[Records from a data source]
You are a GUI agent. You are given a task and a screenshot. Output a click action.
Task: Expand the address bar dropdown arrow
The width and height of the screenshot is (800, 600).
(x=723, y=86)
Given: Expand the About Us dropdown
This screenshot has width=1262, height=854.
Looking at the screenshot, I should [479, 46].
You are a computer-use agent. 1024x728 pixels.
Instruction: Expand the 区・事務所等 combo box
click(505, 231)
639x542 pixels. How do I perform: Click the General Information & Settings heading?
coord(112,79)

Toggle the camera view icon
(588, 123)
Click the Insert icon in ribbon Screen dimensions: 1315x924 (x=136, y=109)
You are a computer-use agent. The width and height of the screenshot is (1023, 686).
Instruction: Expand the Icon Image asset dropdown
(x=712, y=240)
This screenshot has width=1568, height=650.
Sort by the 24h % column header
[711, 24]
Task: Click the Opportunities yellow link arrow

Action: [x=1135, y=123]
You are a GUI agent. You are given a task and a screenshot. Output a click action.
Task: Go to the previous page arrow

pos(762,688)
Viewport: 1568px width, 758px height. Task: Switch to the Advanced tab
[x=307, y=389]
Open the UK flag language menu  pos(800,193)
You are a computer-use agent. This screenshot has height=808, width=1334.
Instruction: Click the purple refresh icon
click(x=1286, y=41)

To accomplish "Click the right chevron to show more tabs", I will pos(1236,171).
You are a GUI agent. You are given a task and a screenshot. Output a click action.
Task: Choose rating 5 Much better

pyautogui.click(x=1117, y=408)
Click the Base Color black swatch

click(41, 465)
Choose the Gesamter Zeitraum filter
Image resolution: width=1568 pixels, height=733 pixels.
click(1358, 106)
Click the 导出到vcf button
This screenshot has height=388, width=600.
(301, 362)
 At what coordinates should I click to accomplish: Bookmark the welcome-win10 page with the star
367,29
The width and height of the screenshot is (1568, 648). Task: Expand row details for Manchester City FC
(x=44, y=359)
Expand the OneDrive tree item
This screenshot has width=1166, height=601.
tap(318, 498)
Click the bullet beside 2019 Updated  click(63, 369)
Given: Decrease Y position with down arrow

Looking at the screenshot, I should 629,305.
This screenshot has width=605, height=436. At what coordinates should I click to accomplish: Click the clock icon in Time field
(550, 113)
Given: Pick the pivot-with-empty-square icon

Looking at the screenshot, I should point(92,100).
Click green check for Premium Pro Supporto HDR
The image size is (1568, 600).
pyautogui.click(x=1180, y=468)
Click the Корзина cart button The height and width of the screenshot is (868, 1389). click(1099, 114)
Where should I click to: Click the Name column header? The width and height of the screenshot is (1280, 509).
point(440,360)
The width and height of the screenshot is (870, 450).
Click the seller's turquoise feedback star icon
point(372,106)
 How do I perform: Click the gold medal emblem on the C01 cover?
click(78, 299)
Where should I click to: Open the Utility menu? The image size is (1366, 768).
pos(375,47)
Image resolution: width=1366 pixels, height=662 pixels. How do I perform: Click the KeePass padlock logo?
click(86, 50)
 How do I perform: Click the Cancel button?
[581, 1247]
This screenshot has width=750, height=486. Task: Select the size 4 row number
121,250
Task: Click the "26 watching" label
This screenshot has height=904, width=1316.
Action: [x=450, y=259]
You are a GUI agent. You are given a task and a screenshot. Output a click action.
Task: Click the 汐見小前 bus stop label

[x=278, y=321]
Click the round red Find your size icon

**Aim of the exercise**:
Pull every line containing "computer" out of the data above.

**Output of the task**:
You are a computer-use agent. 1024x728 pixels.
You are a computer-use agent. The width and height of the screenshot is (1023, 686).
You are a computer-use agent. This screenshot has height=808, width=1334.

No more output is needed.